** start of Document passage **

Columbus pleaded his case once more after years of waiting in the wings. The monarchs deliberated but split on the proposal, like clashing VC partners in an investment committee meeting. Isabella moved to dismiss Columbus’ idea, heeding advisor warnings. However, Ferdinand pounded the table passionately, refusing to discard Columbus’ singular drive.
In a dramatic turn, Ferdinand brought his investment partner around. Thus, Columbus raised his funding round and the rest is, quite literally, history.
Lessons from the Sea
As I reflect on Columbus’ roundabout 1492 journey, 3 insights stand out that remain relevant for today’s AI innovators:
Maps Limit Discovery
Maps can only depict what is currently known, bounding exploration of the unknown. Columbus set sail armed only with limited 15th-century maps that outlined the known world. By persisting beyond their familiar contours into uncharted space, he stumbled upon the unexpected Americas.

** end of Document passage **
** start of Recorded data **

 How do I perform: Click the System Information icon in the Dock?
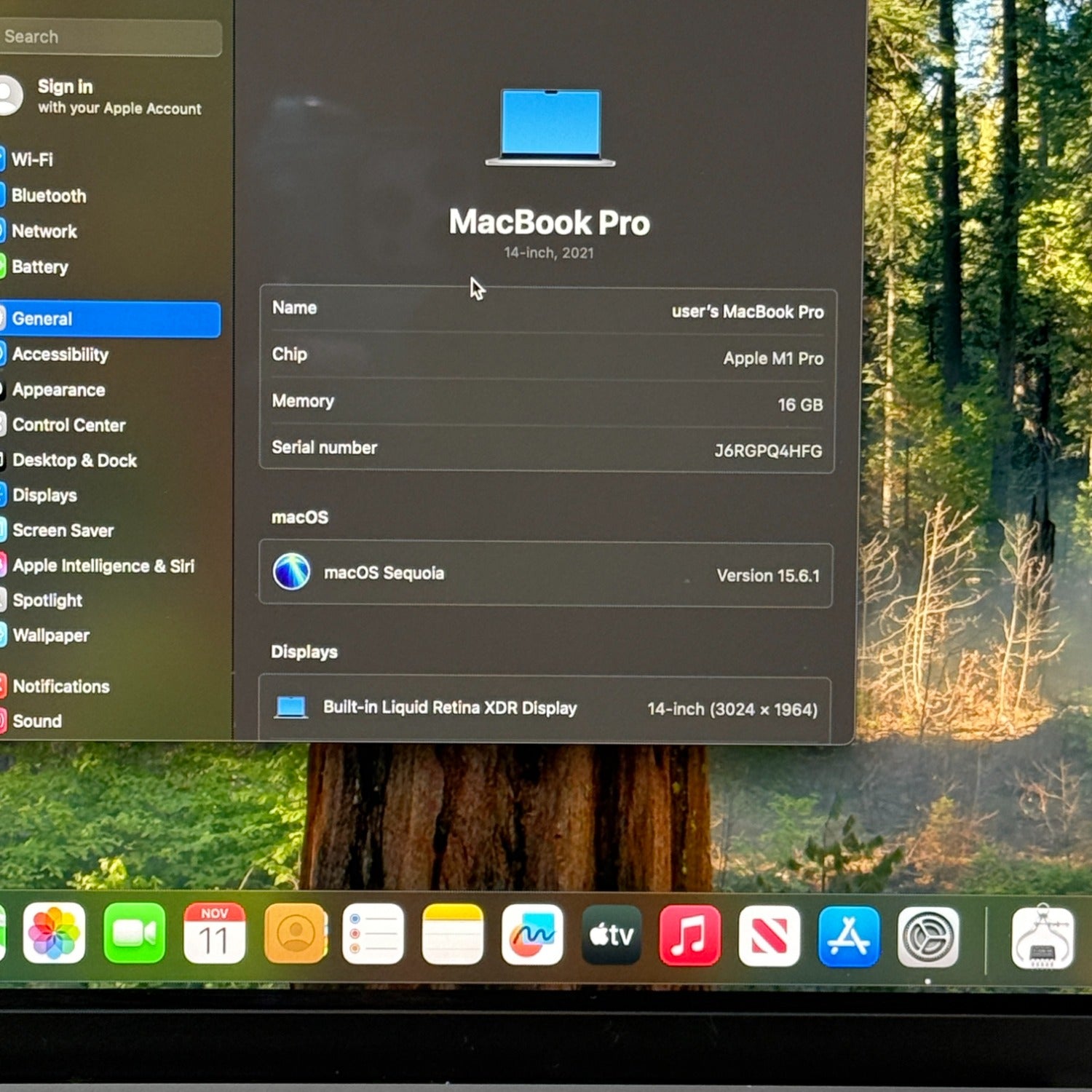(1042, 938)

** end of Recorded data **

■ Exercises to complete:
1 – Repeat the Columbus passage word for word, beginning at the words "In a dramatic" and stopping after "quite literally, history.".
2 – Write what comes next in the Columbus passage, starting right after its last sentence.

■ Outputs in order:
1 –
In a dramatic turn, Ferdinand brought his investment partner around. Thus, Columbus raised his funding round and the rest is, quite literally, history.

2 –
Similarly, today's AGI debates center on backward-looking assumptions — our scientific "maps" of intelligence concepts remain woefully incomplete. It's a waste of time to debate intelligence when perhaps there are new forms of intelligence yet to be discovered.
Use a Compass
Columbus’ true compass wasn’t his calculations but convictions. He fixated westward based on Marco Polo’s chronicled lands he felt sure awaited across the seas. More than flawless planning, he read the signs before him to perpetually refine course. Breakthroughs emerge similarly - not by modeling rigid plans but by perpetually learning from experience. Getting lost led Columbus to world-upending discoveries.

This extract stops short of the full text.